Since he first dreamed of a career in photography, Guy Gillette has traveled regularly to his wife's family's ranch, located outside the small town of Crockett, Texas. When Gillette first came to the Porter Place, as the ranch has always been known, he began to photograph the Porter family and their land. Thanks to Gillette's sense of composition, these wonderful black-and-white photographs, dating from the 1940s, led to his career as a magazine photographer. Collected here for the first time, they document small-town life in East Texas, where Guy Gillette's sons, the musical duo the Gillette Brothers, still run cattle. A Family of the Land offers a portrait of a community over a half century during which remarkably little has changed.

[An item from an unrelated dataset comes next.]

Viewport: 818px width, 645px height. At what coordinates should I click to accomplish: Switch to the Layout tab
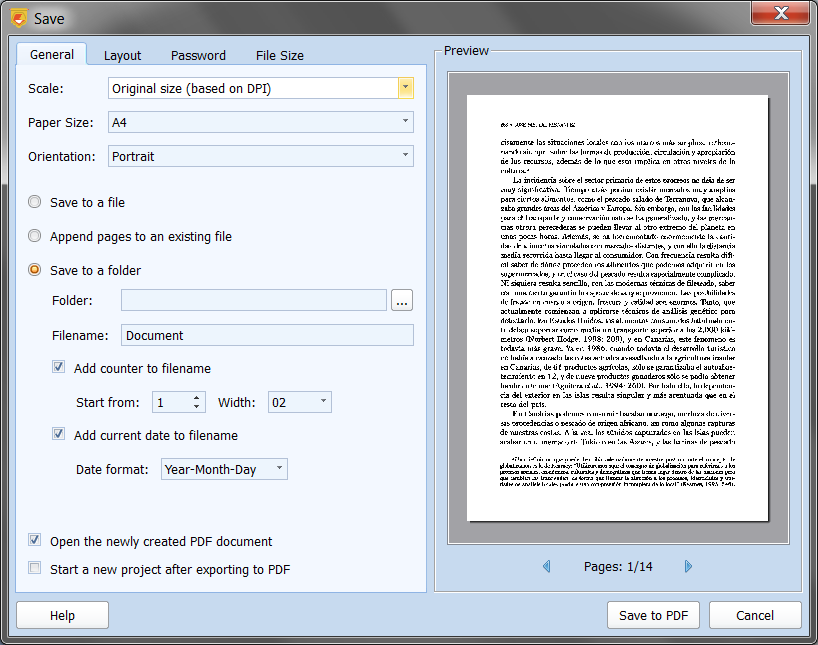pos(122,55)
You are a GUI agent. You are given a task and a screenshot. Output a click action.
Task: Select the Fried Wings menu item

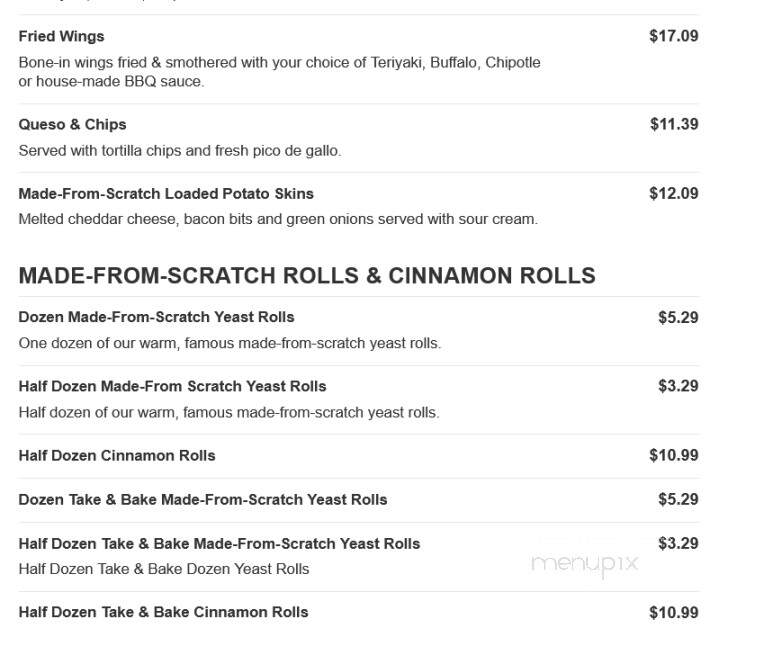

Midway between Dallas and Houston, the Porter Place is where the South meets the West. The pastures began as cotton fields carved out of piney woods, and the cowboys use southern curs to control the cattle. One of the photographs presented here, of a boy and his dog at the veterinarian's office, is said to have moved Museum of Modern Art curator Edward Steichen to tears. Gillette also captures cowboys at work and at play, branding and marketing their animals, enjoying a game of dominoes, driving trucks with ""2-50"" air conditioning - two windows down, fifty miles an hour.
""Though photography is often called art,"" says Gillette, ""I have wanted to be artless: to be a documentarian, not an artist. . . . Telling a story was always the attraction of photography for me."" The story ends with the outdoor wedding of Guy Porter, one of the Gillette Brothers, at the Porter Place. Family, labor, and land remain, inseparable.